Fair enough. What's less fair is the by-now fifthand brush he tries to use to tar Thom: "he's too sad." He goes off on this a lot, and it's almost not worth responding to, the suggestion being so hackneyed. Briefly, though: Radiohead can be a bit off-putting, and this hostile front is admirable in an indie-rock kind of way, but once you're in, it's pretty warm and welcoming and joyous and beautiful, to not a few people. HTTT might be a rainy-day album, but that doesn't mean it's sad necessarily; like the good album it is, it has a number of different moods, although it is certainly more subdued than, say, The Bends.
The new charge about Thom, though, is that he's too white. Whoa. Check it out:
While stray suggestions that Yorke's vocal equipment is operatic overstate a power and range dwarfed by Jeff Buckley's as well as Pavarotti's, they certainly get at what people love about him—a pained, transported intensity, pure up top with hints of hysterical grit below, that has as little Africa in it as a voice with those qualities can. Fraught and self-involved with no time for jokes, not asexual but otherwise occupied, and never ever common, this is the idealized voice of a pretentious college boy.
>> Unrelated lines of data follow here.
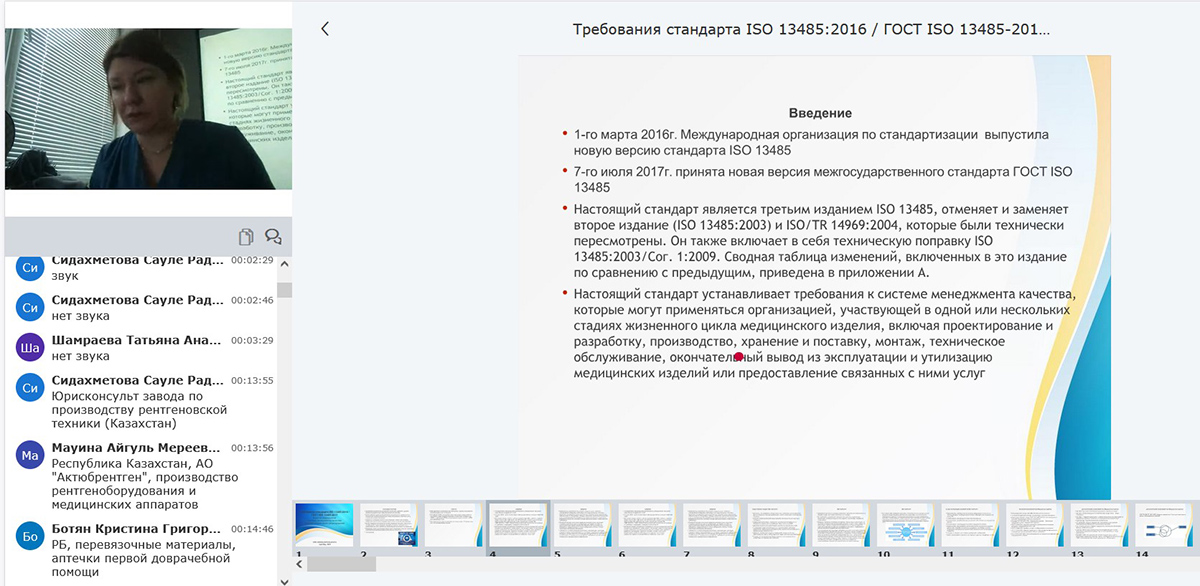Click the purple 'Ша' avatar of Шамраева
Image resolution: width=1200 pixels, height=586 pixels.
(30, 347)
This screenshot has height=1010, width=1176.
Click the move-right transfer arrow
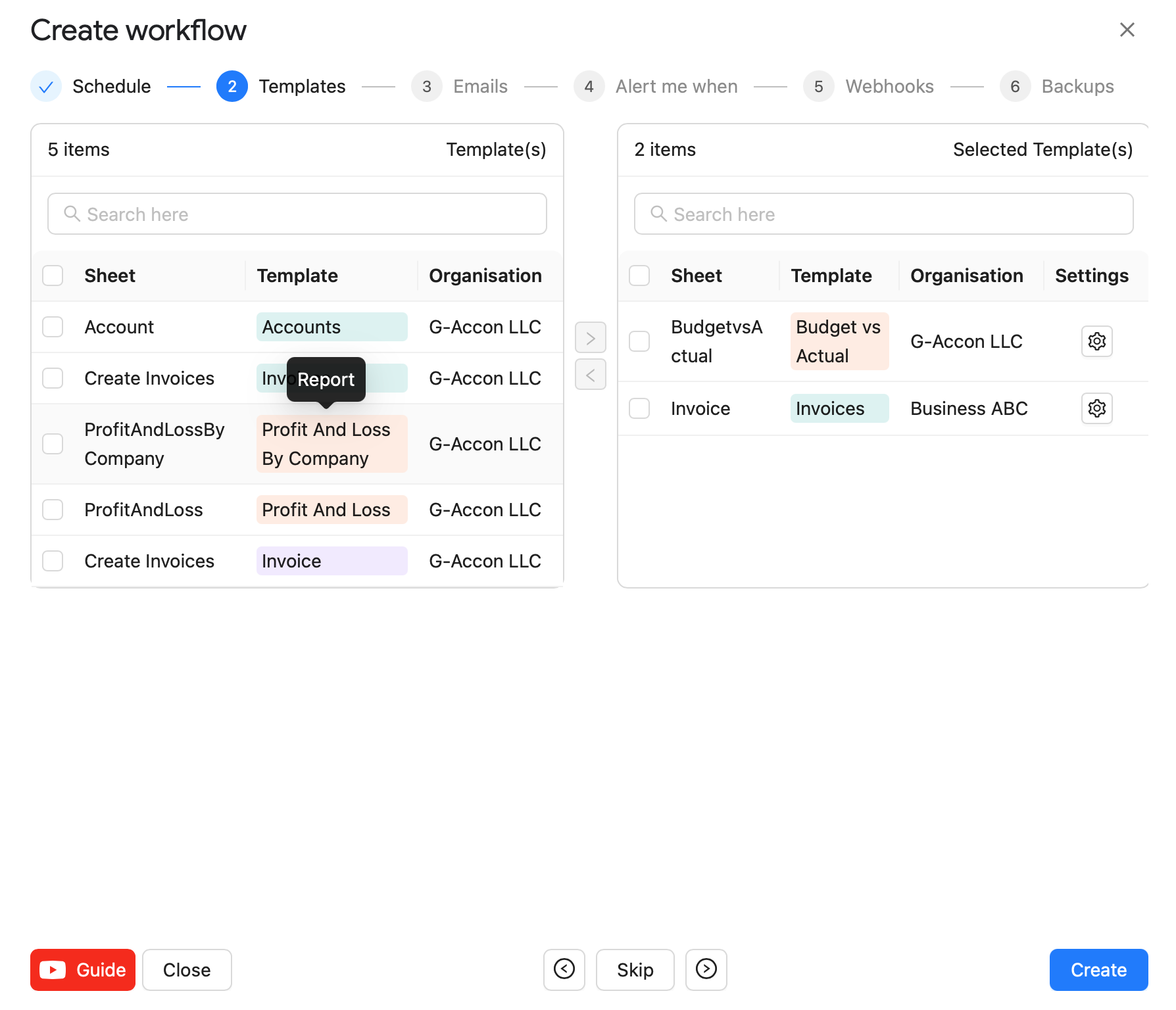pyautogui.click(x=590, y=338)
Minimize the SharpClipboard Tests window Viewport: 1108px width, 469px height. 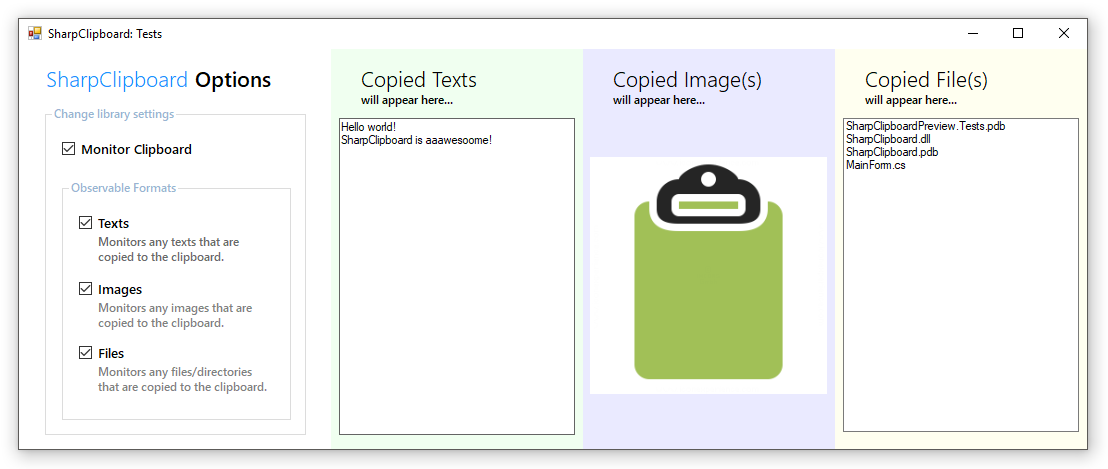tap(972, 33)
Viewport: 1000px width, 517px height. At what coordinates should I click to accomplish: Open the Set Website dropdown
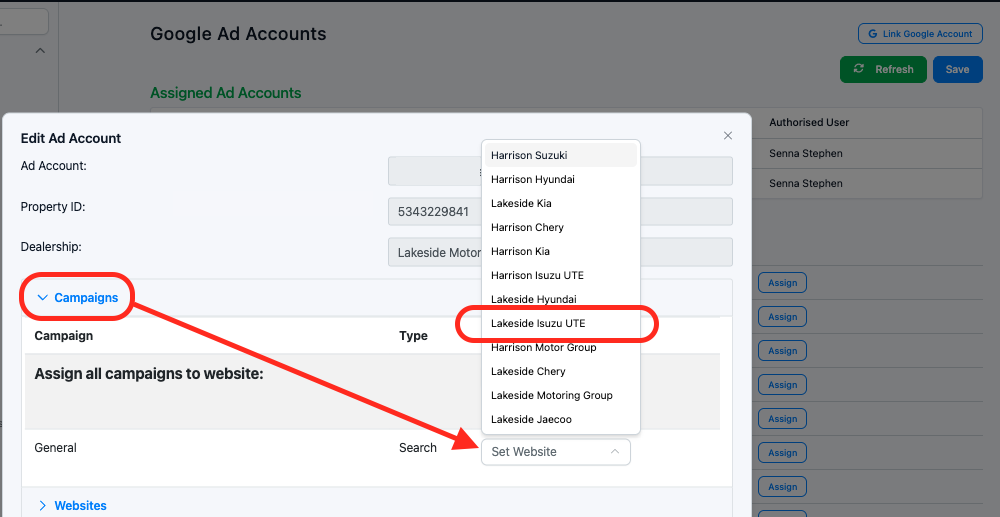click(555, 452)
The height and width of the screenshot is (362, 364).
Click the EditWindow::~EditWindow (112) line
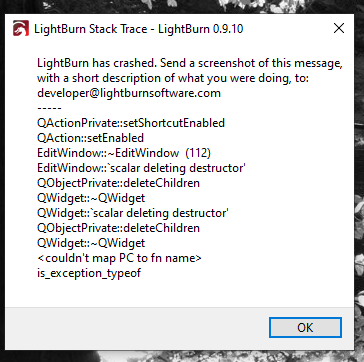[124, 153]
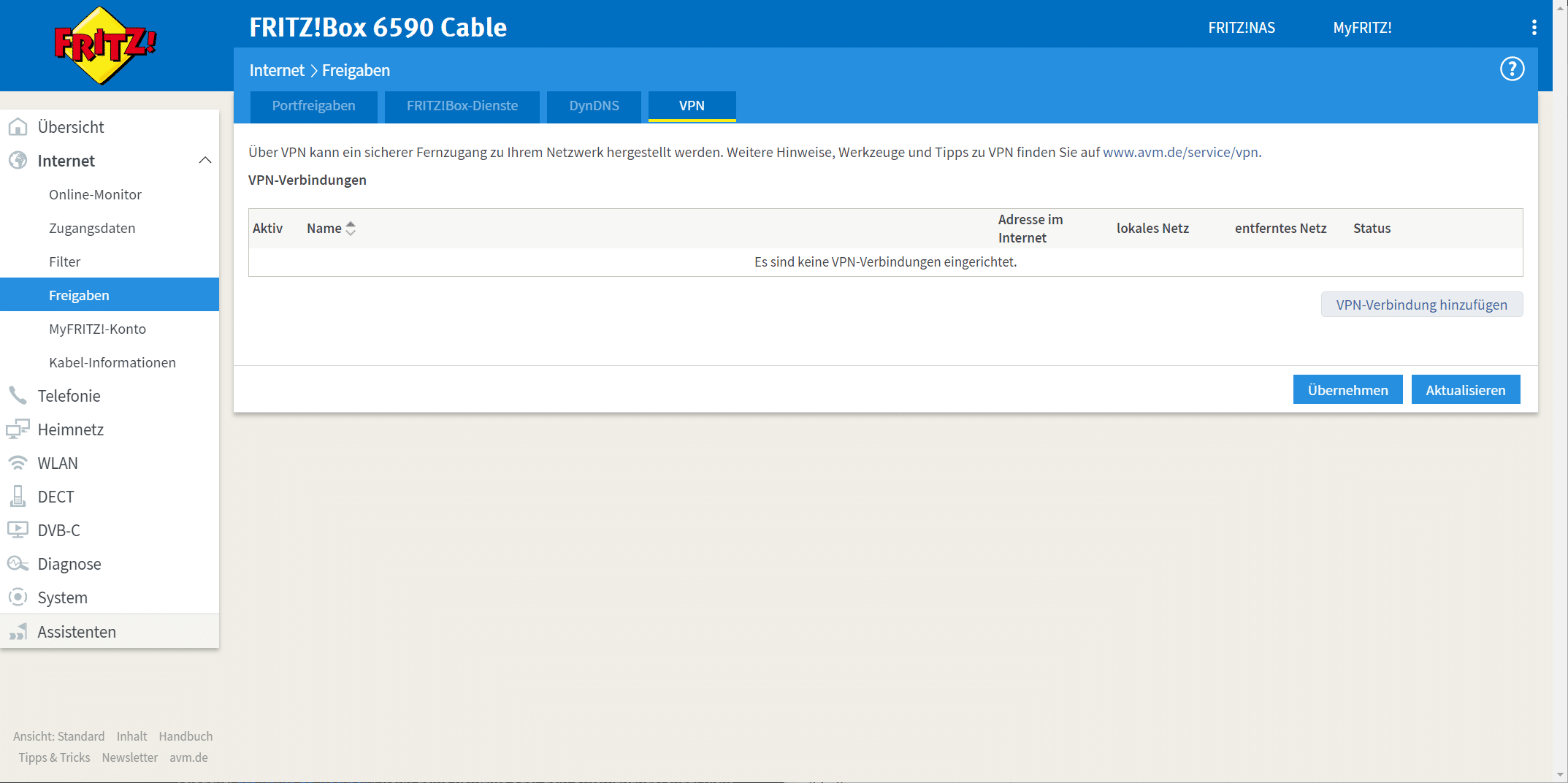Click the System gear icon
1568x783 pixels.
pos(18,597)
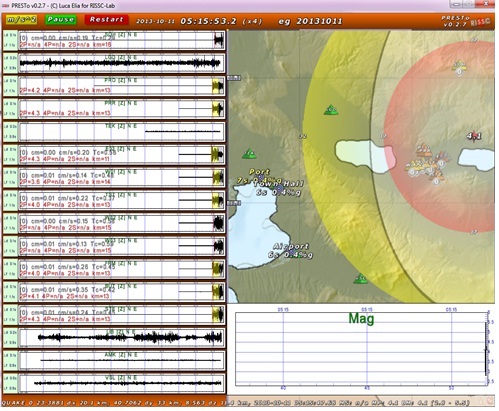Click the x4 playback speed indicator

[x=252, y=21]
Yoinks. Hate a band because of its fans much? Christgau's losing me here--I never thought that "the idealized voice of a pretentious college boy" was at the helm of one of the biggest rock bands in the world; I thought it'd be more, say, a character in a Cassavettes film, or Kenneth Tynan or something. Anyway, what a sad misunderstanding of Thom's skillz. After all, HTTT is a good rainy-day album because it's comforting ("There There"), a warm blanket whose warmest bit (aside from the drums sometimes) is Thom's enveloping voice, and you and I both know that it warn't so warm round 'bout two albums ago. This album is a lot of "The Tourist"'s pat-pat warnings, politics as motherly concern rather than rants or apocolyptic warnings, because Thom is ambiguous enough about all this to know that even if you don't get on the anti-globalization bandwagon, going your own way is more important. It's not tragic, really, and it's not all that self-involved--he reasonably makes the point that one of his biggest reactions to "Creep" was to turn his concern outward, and I think he does that successfully here, where so many of the tracks are concered with a "you" or a "we" and with warnings and comfort and concern. And "no time for jokes"? Hippie, please. Check out "Wolf at the Door," which sounds, as Christgau says, fraught and self-involved and harrowing at first, but then read the lyrics and you see stuff like "get the flan in the face." Now if that ain't a joke, I don't know what is.
It's weird, here: Christgau says that Radiohead's music requires close listening and rewards examination, but he seems unwilling to examine it and floats along the surface instead, complaing about dourness and Thom's voice. Like, super fuckin' yawn. C'mon Robert--gimme something I can't whack down here. Something beyond "there's no Africa in it," because if you think that's a valid criticism ("white boy ain't black enough, for some reason!") then I'm not really interested in debating.